А вскоре после того, как похоронили бабушку и Волика вместе на Смоленском кладбище, пришел человек в кожаном пальто, подаренном ему в Мурманске капитаном английского конвоя, и сказал, что их муж и отец велел ему (кожаному пальто) увезти семью из блокадного города.

Они ехали через Ладогу в ослепительный весенний день. Казик сумел привязать саночки к автобусу, но когда приехали, оказалось, саночек нет. И не то чтобы оторвались, отвязались, а веревка кем-то была срезана с помощью очень острого ножа. Видимо, когда попали под бомбежку и царила суматоха.

В Вологде в санпропускнике, наконец, вымылись и избавились от вшей. Феля ходить не мог, и его внесли в санпропускник на чьей-то спине. Решили двинуться к родственникам в Котлас. Когда жена коммуниста, до войны очень красивая и нарядная дама, постучалась в одну из дверей в коридоре Котласского барака, сестра не узнала ее и, сказав: «Сейчас», – ушла в глубь комнаты и вынесла ей кусок хлеба, как нищенке.

Казик и Феля ждали мать на крылечке барака. Потом, конечно, сестра узнала сестру и, конечно, пустила жить в свою комнату, где она жила с двумя дочерями. Кожаное пальто еще сообщило, что скоро будет вызов от мужа-коммуниста и тогда они все поедут в Заполярный поселок на стройку ГЭС, и хотя там холодно и тундра и темного времени гораздо больше чем в Ленинграде и белого же больше, – жить они будут там хорошо, потому что у мужа и отца-коммуниста теплая двухкомнатная квартира, много яичного порошка и тушенки (американских). Вызова почему-то долго не было, и тогда жена коммуниста взяла детей и поехала в Ленинград, с которого уже была снята блокада. Феля начал ходить, но ходил очень плохо, и от вокзала мать несла его на Васильевский на закорках, а Казик тащил вещи. В Ленинграде мать пошла в Управление и спросила, жив ли её муж-коммунист, потому что нет от него никаких известий.

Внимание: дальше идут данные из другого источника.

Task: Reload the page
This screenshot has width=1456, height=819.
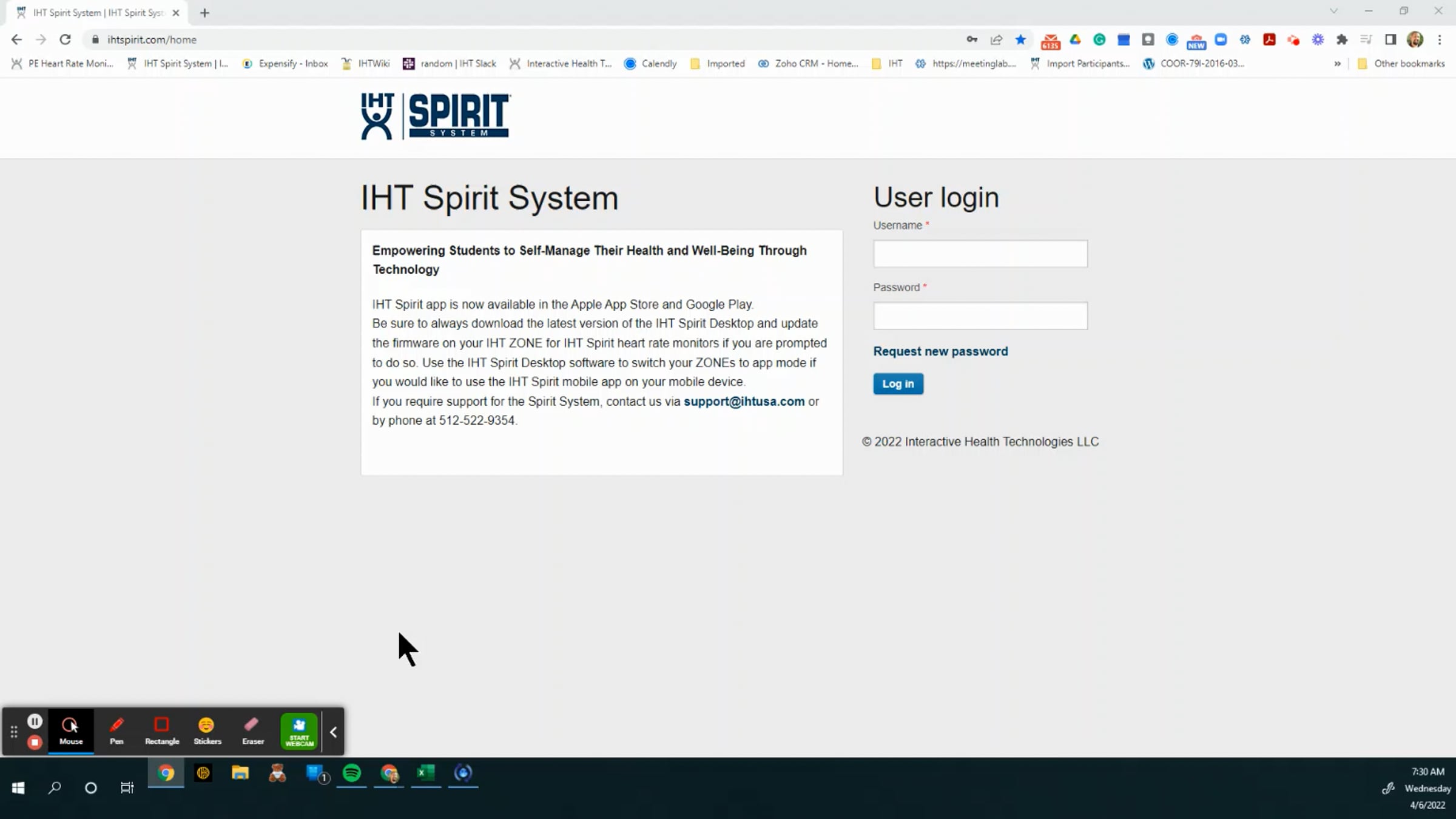Action: [65, 40]
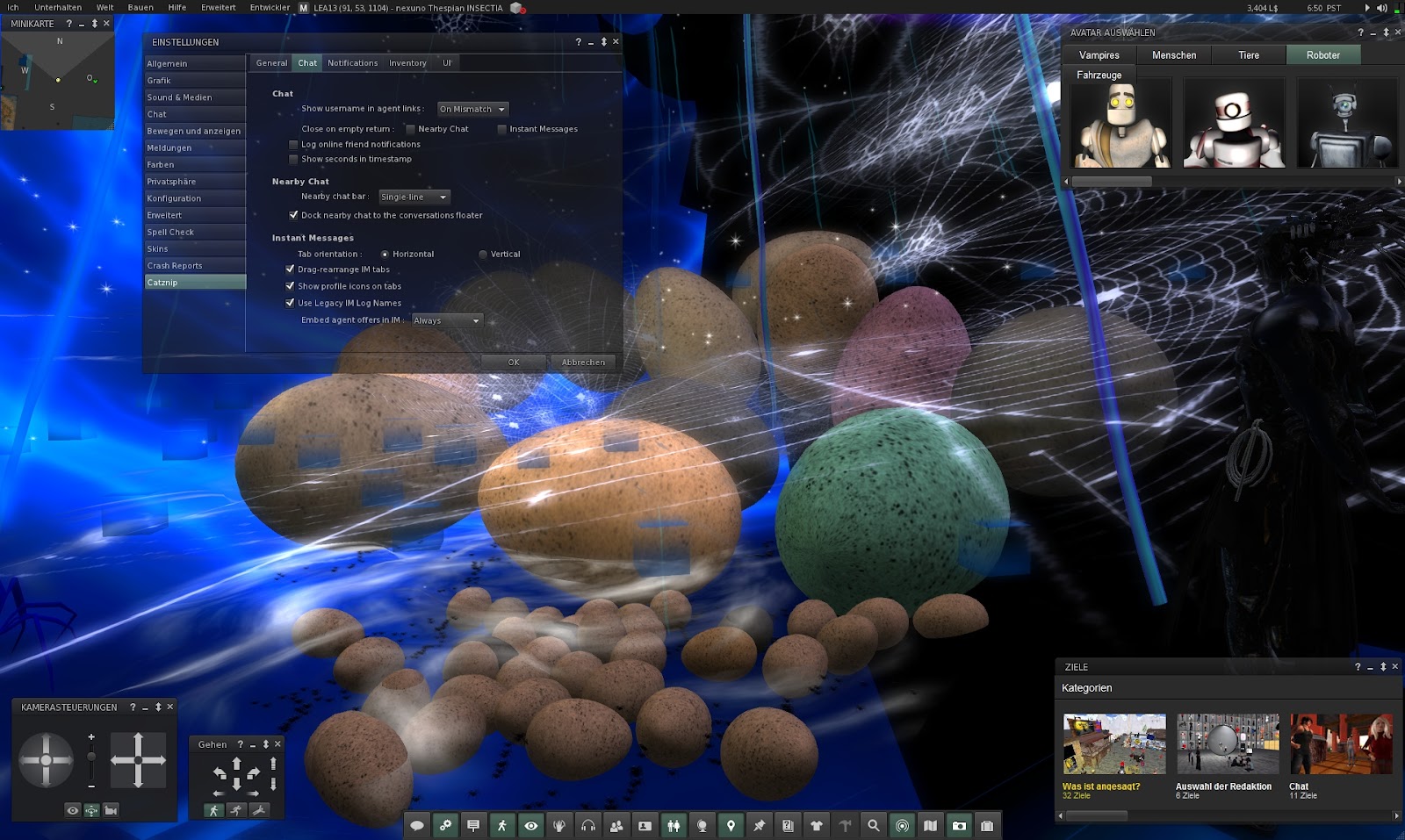
Task: Open the hammer build tool icon
Action: click(845, 825)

Ей в Управлении ответили, что он не только жив и здоров, но и очень хорошо строит на вечной мерзлоте ГЭС и что, если она хочет, то может через Управление послать ему весточку. Она послала, и вскоре муж и отец-коммунист появился на Васильевском (острове) в кожаном пальто тоже от английского конвоя.

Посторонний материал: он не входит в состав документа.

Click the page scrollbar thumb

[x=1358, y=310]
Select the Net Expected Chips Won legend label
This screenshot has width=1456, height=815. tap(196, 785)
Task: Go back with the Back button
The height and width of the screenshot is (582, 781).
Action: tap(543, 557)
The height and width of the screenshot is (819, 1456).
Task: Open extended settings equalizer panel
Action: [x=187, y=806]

После слез, объятий и поцелуев отец и муж сказал, что у него есть серьезный разговор к жене, и они ушли на кухню, где шипел примус, а Казик и Феля остались в комнате и ели американскую сгущенку.

Честный коммунист сказал:

– У меня к тебе есть важное сообщение, постарайся принять его разумно. Дело в том, что я полюбил другую женщину и хочу жить с ней, а чтобы тебе было легче, я возьму Казика.

Младший, Феля, видимо, ему не очень нравился, и он его оставлял даром.

Жена коммуниста и мать Фели, а главное, Казика, встала с табуретки, на которой сидела, и подкрутила фитиль примуса, который уже коптил. Потом она снова села на табуретку и сказала:

– Поезжай на стройку и подумай, а мы будем жить здесь и ждать.

Честный коммунист зашел в Управление, где у него были важные дела, связанные с лопатками турбины, потом в ГУЛАГ, где у него тоже были важные дела, связанные с контингентом строителей, и вечером в специальном вагоне уехал в Заполярье.

А его жена вовсе не стала ждать, как она сказала ему, а, оставив Казика и Фелю на попечение племянницы, которая тоже, став взрослой девушкой, принесет ей горе, уехала в Заполярье.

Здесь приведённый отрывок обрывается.